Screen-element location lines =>

>> BEGIN

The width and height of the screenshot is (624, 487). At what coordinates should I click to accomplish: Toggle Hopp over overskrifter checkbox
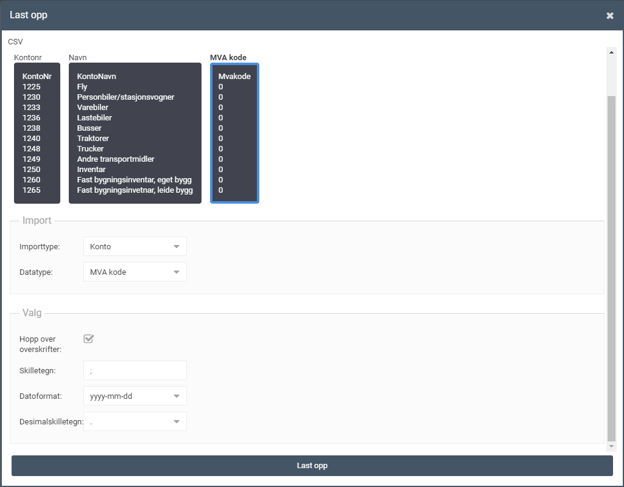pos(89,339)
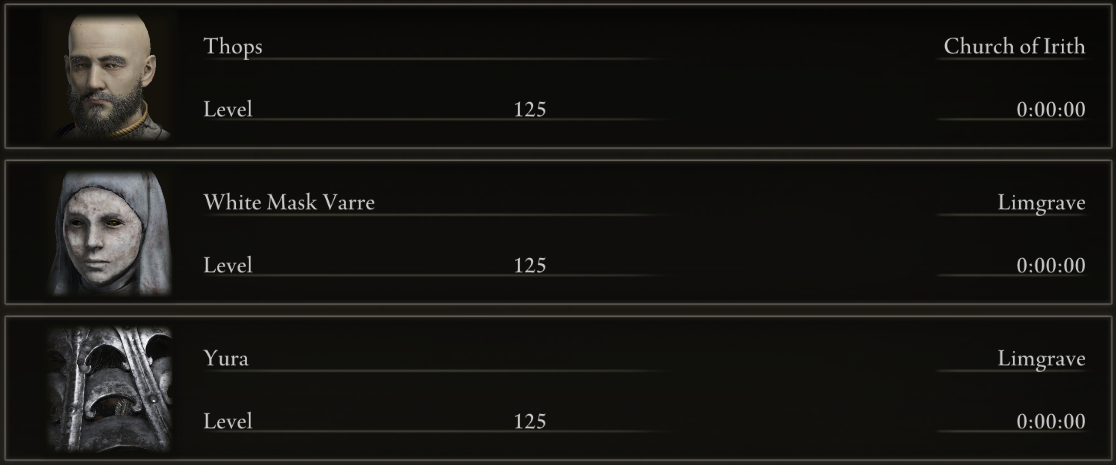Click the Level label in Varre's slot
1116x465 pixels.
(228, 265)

>> END

Stated task => Copy out every one of the lines above word for word, leaving out the pictures.

Solved exercise =>
The width and height of the screenshot is (624, 487). At what coordinates should I click to accomplish: Toggle Hopp over overskrifter checkbox
pos(89,339)
Click the Level label in Varre's slot
1116x465 pixels.
(228, 265)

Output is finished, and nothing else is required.